(ACTIVITY): Scan the records below for the line with "Where should I click to: Select the Game" and the line with "Click the Volume legend bar icon". Repeat those two lines and every line between them exactly, and nothing else.

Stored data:
::::::::

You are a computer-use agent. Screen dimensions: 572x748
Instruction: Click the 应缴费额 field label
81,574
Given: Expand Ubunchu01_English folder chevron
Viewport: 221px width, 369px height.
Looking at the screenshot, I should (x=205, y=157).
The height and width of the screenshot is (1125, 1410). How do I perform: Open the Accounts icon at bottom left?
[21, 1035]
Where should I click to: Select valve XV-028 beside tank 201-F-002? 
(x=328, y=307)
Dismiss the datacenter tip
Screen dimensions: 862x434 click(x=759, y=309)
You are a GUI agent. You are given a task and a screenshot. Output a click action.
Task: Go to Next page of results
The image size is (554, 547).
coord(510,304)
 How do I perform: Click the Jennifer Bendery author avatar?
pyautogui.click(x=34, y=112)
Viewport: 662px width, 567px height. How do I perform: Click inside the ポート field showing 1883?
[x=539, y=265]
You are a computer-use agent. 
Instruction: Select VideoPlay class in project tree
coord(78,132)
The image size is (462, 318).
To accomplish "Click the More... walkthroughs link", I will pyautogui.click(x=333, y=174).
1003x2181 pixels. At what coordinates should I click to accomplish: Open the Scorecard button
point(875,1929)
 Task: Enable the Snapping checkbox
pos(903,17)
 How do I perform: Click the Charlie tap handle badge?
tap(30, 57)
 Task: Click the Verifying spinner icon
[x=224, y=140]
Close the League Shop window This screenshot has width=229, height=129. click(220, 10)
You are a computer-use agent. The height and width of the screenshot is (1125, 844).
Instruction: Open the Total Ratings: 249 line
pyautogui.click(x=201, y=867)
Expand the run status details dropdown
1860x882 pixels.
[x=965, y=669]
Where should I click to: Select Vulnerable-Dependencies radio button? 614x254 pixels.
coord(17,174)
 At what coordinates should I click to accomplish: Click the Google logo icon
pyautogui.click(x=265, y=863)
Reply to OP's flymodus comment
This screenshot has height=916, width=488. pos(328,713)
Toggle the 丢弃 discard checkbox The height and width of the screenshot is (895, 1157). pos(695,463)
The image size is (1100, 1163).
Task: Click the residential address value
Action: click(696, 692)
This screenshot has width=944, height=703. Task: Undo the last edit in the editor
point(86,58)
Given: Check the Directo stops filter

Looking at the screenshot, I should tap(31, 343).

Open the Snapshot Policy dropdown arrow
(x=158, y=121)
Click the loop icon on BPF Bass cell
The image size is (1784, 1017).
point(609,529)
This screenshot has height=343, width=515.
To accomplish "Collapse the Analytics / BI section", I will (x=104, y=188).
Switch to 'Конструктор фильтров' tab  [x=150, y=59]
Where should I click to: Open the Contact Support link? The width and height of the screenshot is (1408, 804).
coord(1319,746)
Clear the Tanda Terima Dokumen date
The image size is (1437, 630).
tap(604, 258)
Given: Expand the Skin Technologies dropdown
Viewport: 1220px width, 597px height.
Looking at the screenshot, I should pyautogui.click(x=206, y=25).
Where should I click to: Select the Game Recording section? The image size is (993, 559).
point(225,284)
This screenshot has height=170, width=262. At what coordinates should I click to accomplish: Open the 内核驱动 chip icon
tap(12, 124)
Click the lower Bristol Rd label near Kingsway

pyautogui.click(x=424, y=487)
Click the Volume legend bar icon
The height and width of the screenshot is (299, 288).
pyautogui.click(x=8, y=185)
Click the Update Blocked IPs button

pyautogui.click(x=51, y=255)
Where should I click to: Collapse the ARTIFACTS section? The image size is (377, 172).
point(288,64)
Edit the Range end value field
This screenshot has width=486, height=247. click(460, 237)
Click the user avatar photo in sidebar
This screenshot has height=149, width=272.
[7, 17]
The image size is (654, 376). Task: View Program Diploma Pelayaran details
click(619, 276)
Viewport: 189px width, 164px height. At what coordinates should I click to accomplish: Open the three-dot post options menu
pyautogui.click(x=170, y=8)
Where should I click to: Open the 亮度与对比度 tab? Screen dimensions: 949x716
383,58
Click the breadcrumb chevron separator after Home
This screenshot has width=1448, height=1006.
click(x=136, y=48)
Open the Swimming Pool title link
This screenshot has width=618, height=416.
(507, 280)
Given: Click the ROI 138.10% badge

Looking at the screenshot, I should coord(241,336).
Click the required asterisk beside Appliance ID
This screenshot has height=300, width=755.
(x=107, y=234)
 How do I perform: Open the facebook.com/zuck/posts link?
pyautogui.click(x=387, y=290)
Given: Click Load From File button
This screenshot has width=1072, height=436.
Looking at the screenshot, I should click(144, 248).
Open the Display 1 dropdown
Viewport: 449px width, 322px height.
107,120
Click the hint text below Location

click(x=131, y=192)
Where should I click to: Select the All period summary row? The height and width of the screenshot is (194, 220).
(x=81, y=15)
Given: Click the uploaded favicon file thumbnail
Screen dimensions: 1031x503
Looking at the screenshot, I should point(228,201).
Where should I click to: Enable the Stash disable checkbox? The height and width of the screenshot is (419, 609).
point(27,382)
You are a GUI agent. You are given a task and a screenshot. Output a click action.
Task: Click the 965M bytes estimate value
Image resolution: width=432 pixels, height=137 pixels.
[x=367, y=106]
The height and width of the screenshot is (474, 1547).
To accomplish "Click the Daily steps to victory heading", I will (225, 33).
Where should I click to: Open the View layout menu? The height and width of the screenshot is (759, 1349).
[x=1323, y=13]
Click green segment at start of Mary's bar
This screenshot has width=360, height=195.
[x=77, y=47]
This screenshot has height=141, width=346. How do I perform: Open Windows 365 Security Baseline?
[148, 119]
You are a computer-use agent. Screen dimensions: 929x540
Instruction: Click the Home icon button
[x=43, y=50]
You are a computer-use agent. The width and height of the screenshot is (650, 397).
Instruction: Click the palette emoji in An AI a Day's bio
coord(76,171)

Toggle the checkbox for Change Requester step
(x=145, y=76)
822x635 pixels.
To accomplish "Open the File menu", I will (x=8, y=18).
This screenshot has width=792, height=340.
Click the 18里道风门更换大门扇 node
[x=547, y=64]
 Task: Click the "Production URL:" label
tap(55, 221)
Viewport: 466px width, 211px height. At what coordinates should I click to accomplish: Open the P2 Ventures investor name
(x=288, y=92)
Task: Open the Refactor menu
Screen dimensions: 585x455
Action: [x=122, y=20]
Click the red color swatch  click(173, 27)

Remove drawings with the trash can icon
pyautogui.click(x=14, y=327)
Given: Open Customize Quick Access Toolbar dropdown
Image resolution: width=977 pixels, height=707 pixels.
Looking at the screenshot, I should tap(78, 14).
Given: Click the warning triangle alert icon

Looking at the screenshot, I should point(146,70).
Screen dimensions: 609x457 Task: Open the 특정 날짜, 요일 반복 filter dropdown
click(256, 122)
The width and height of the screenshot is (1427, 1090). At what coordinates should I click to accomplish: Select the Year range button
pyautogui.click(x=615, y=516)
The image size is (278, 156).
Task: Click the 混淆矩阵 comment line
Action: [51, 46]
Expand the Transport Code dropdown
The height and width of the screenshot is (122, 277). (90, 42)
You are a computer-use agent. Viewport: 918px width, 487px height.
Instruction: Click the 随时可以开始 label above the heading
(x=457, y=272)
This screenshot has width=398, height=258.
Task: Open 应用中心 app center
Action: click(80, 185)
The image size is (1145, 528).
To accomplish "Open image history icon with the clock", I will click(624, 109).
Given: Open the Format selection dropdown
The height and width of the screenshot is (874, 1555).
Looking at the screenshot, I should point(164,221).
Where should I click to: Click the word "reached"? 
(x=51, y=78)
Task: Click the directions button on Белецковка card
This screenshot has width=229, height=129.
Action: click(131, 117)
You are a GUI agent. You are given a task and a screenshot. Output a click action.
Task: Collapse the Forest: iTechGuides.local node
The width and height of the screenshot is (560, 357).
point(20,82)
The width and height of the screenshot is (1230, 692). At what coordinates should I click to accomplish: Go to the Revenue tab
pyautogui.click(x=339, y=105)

::::::::

(EXPECTED ANSWER):
Where should I click to: Select the Game Recording section? The image size is (993, 559).
point(225,284)
This screenshot has height=170, width=262. At what coordinates should I click to accomplish: Open the 内核驱动 chip icon
tap(12, 124)
Click the lower Bristol Rd label near Kingsway

pyautogui.click(x=424, y=487)
Click the Volume legend bar icon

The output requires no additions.